When the fix is supposed to happen by changing the blood, having higher oxygen capacity alone won't do it, what's necessary is to have blood with higher oxygen affinity, which will exchange O² and CO² in the lungs quicker than normal (Haemoglobin-F does that). Higher affinity can coincide with higher bonding capacity, but doesn't have to (Haemoglobin-F doesn't).
Since GeorgeK mentioned Haemoglobin in foeti, one side-effect of having blood with higher oxygen affinity would be the inability to become pregnant. The foetus wouldn't be able to extract oxygen from the mothers blood (which is what foeti need the higher oxygen affinity for).

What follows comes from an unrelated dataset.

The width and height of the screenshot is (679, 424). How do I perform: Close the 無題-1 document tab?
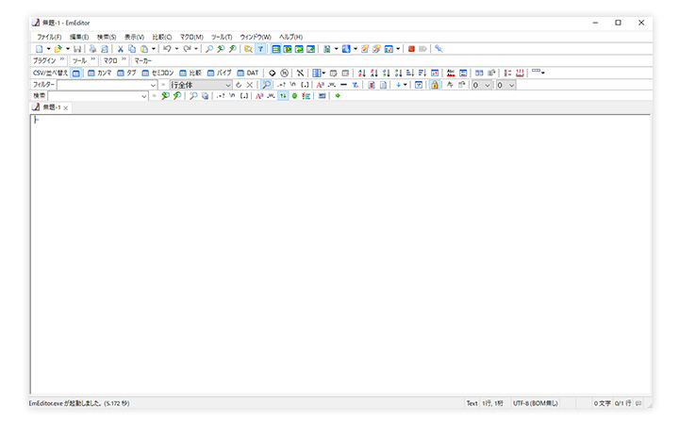click(66, 107)
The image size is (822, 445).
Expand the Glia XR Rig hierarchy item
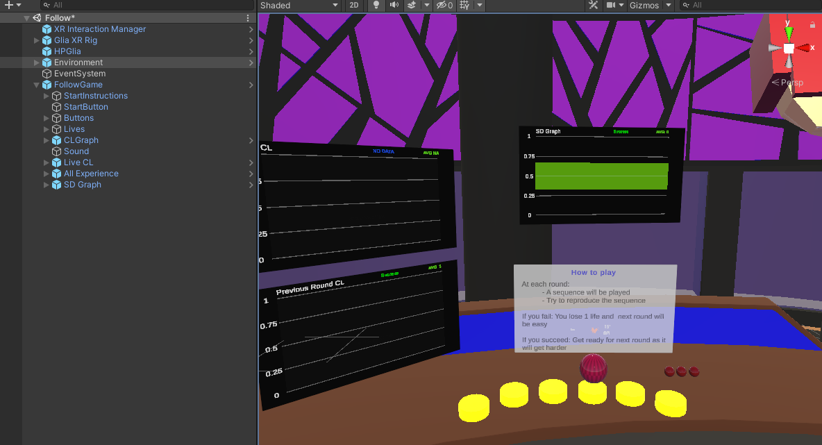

On 2), if the consciousness can run on hardware different than the original brain, i see no reason why it wouldn't be able to be kept running while the body is sleeping. Theoretically, that's even possible without a computer. The body needs rest more so than the brain needs sleep, you could theoretically practice to survive with a few hours of REM sleep each day, so long as you add some more hours of no physical activity. Only theoretically though, i'm not aware of anyone trying it for long enough to say for sure, so far. Let alone a study with a representative number of people. Since the potential side effects of messing with sleep are ... unpleasant, i don't think anyone'll be willing to try soon either. Though in theory, it could work.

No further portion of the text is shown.